Sunday, March 13, 2011

Not quite real...

It's a strange feeling living in Japan in an area with virtually no damage right now.

I have friends who are without water and food, trudging down to a canal to haul water by hand in buckets so they can use their toilets. (rather joyfully trudging I might add.)

I was late home one night, but made it hope safely. Even if I hadn't of received a ride home, I worked in a city where I had at least two options of people I could contact to stay with until trains were running again.

We had no damage to our house, and only a few things knocked over.

Even the bicycles were still standing.

Yesterday and today we didn't have to work, so we didn't have to brave the trains, but I know one girl who came to church by train from Tokyo and didn't have problems today.

There is almost no visible damage in our community. Although we are still feeling aftershocks.

The only things that prove this is really a disaster is a few shops that are closed, endless reports on the internet and TV, and random sections of the grocery stores vanished.

There is no bottled water anywhere. Lots of other drinks, sodas, teas, juice, but no water. Bread is gone. (we bought fresh baked bread from a bakery today instead.) Instant ramen is scarce (which is strange if people are afraid of having no water...) Strangely there are no bananas or tofu to be found. And the last store we went to had no milk. And no canola oil.

Flashlights can't be found in stores.

I'm not sure if it's because people are buying these things, or if it's because they can't be delivered right now.

The food center where lunches are prepared for my city is damaged, so I have to take my own lunch to school tomorrow.

But life here goes on. We continue to prepare for our move. We laugh and tell jokes. The sun shines and the temperatures are raising. Day after tomorrow our third year students will be graduating.

But there's a sense of strangeness about it. Like I shouldn't be doing normal things. There should be a sense of shock, or panic or something.

I worry that my heart shuts down on me at times like this. In fact, I can from my place of detachment, notice that this is how I always dealt with death in the past. No real mourning or distress. Just calm acceptance and then going on with life.

But I wonder if this is really life.

Can I really be living if there is so little passion in my heart? Am I not supposedly in love with this country and her people? I have a friend that is so distressed that she can't be in Japan during this disaster. She wants to help and comfort people and just be present with them in their grief.

I live surrounded by normalness. The people here are not wounded or grieving. It's like watching reflections of myself.

And I am disturbed by my own detachedness.

Sometimes it feels like this is not real. Like it's far away in another country. Like New Zealand or Indonesia. Egypt or Libya.

My friends on Facebook in America who were concerned for my safety, have already gone back to their lives. Basketball games and retreats. Spring flowers and antics of children. American news reports on the earthquake and tsunami and the nuclear crisis, followed by Charlee Sheen's financial crisis.
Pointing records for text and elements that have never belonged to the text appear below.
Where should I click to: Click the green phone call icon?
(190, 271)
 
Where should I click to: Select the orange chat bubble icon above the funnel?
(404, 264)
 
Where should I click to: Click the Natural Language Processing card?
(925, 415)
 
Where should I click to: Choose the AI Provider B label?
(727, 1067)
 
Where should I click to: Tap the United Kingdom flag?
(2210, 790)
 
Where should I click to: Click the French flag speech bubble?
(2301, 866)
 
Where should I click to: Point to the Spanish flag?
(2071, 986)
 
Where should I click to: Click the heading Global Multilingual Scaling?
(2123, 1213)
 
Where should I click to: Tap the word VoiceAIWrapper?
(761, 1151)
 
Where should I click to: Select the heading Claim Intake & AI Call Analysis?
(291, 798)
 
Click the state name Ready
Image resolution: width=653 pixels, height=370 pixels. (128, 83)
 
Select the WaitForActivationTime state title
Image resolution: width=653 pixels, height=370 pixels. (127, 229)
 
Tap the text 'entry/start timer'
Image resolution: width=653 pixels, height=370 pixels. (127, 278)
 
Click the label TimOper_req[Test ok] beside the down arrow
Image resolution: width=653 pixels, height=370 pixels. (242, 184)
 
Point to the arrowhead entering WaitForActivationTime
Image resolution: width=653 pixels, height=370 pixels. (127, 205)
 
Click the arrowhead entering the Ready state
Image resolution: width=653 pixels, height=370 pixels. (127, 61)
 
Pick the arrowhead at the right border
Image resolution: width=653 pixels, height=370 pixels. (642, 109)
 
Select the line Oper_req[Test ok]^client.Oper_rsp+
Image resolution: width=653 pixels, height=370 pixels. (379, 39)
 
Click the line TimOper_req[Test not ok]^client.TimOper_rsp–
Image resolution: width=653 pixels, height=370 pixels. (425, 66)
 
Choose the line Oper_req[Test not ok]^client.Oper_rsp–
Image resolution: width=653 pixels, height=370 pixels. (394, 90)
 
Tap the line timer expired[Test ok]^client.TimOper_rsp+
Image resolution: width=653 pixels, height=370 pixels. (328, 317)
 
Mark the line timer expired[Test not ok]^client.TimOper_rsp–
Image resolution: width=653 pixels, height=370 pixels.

Such a strange state of limbo.

Just not quite real.


And by that, I think I mean my heart...


Please pray for Japan. Because no matter how real it doesn't seem, it is real. Those are real dead bodies. Real people with no food and water. Real damage and real need. The physical state of thousands and thousands of people have finally been brought to the same place their spirits have been: broken and needy. Pray for God's Holy Presence here. Pray for His Hand and His Wisdom. Pray for grace, love and mercy to abound here.

I understand how difficult it is to pray from a place of safety and comfort. Pray that our hearts can also be opened to feel even a little of what God's heart feels for these people.

Let our prayers be real, for the suffering and need is real. Finally, the false lies of self-sufficiency have been washed away. There is only grace.

Thanks be to God.


PS: I have two good friends who live in Fukushima right now (Haidee and Cindy). They are both safe, but sustained far more damage than anything that happened here. They are not close to the nuclear plants so that is good. Here is a link to Haidee's blog if you would like to read more from someone who is living closer to the actual "disaster."

By Faith in Fukushima

3 comments:

The Brown Recluse (TBR) said...

Coping mechanisms. Everyone's is different...and you shouldn't ever feel guilty about how you react. Can you imagine if there were no folks like you, calm in the midst of the storm, and EVERYONE was falling apart? No, that would just not do.
You are how God made you. Strong. Able. Capable. With a peace that surpasses understanding.

E. Chikeles said...

I think it is a human thing ... Charlie Sheen was all over on status updates but only five people I know even acknowledged what happened in Japan and two of them are in Japan...

Love your paragraph about prayer, I have been praying the Japanese get a wakeup call through this!

Juje said...

I think that sense of detachment is a necessary coping mechanism. Grief has a tendency of shutting people down. You are right to call for everyone to keep praying, and we should all do what we can to help those effected. If the general populous were to grieve as much as a crisis like this deserves, it would only create a larger crisis.